Students in urban science will deeply engage in developing the understandings and skill-sets for handling socio-technical complexities in cities. Urban science is not just about analyzing data but using the city as a living laboratory to explore solutions with a meaningful purpose, tangible use, and hopefully positive impact. These goals cannot rely on an ad-hoc effort in a silo, but a collaborative environment with interdisciplinary research and local community’s engagement. The talented students, diverse faculties, and wide array of resources at MIT, as well as the general innovative atmosphere in Boston/Cambridge area make it the right environment for exploring and codifying the field of urban science.

Q3. Could you speak more to local, tangible products that can be implemented by the MIT community?

Yuan: I am very interested in combining computing and urban research methods to create tangible applications for better quality-of-life at local scale. One of my previous projects published in Health & Place, as an example, investigated street tree species in New York City and their pollen’s impact on local air quality and respiratory health. This study illustrates how cross-domain data integration at high spatial resolution can address complex environmental justice issues by quantifying local environmental, land use, and socio-economic characteristics. The availability of data resources from numerous activities in cities provides new opportunities for improved urban decision-making and more efficient and equitable services for citizens. In addition to the hypothesis testing, these data integration methods can be leveraged to inform residents through information visualizations or a location-based mobile application.

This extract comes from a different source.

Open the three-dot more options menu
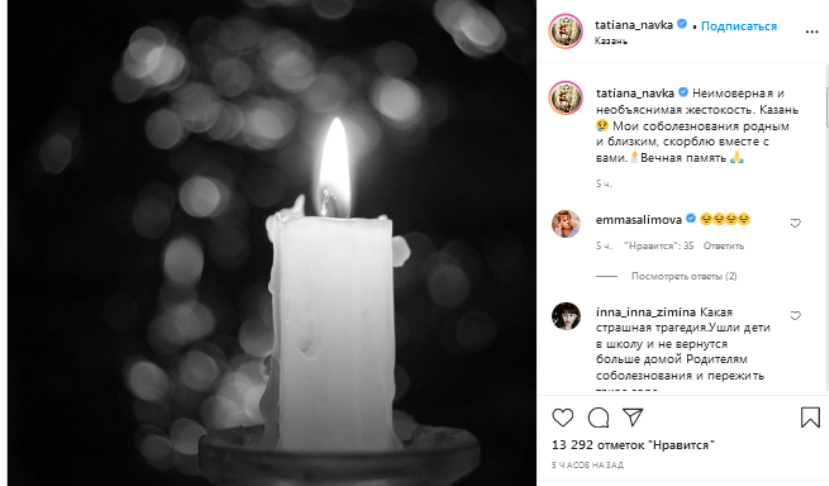Viewport: 829px width, 486px height. point(812,32)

We hope 11-6 can attract students who are interested in computing and prototyping, but also care about urban issues related to sustainability, transportation, equity, health, and economic development. One possible future project is to explore innovations for more active, social, and healthy living through a combined computing and urban studies methods. Students will collect data, design analysis, and create prototypes that may have a real-world implementation in MIT community, possibly in an extended Cambridge area. Students can apply the programming and analytical skills they have learned from computer science courses to explore possibilities for better design, planning, operation, and policy in urban context. Through this process, they will also understand the potential social-ecological-economic consequences of technology deployment and data-driven decision-making in reality.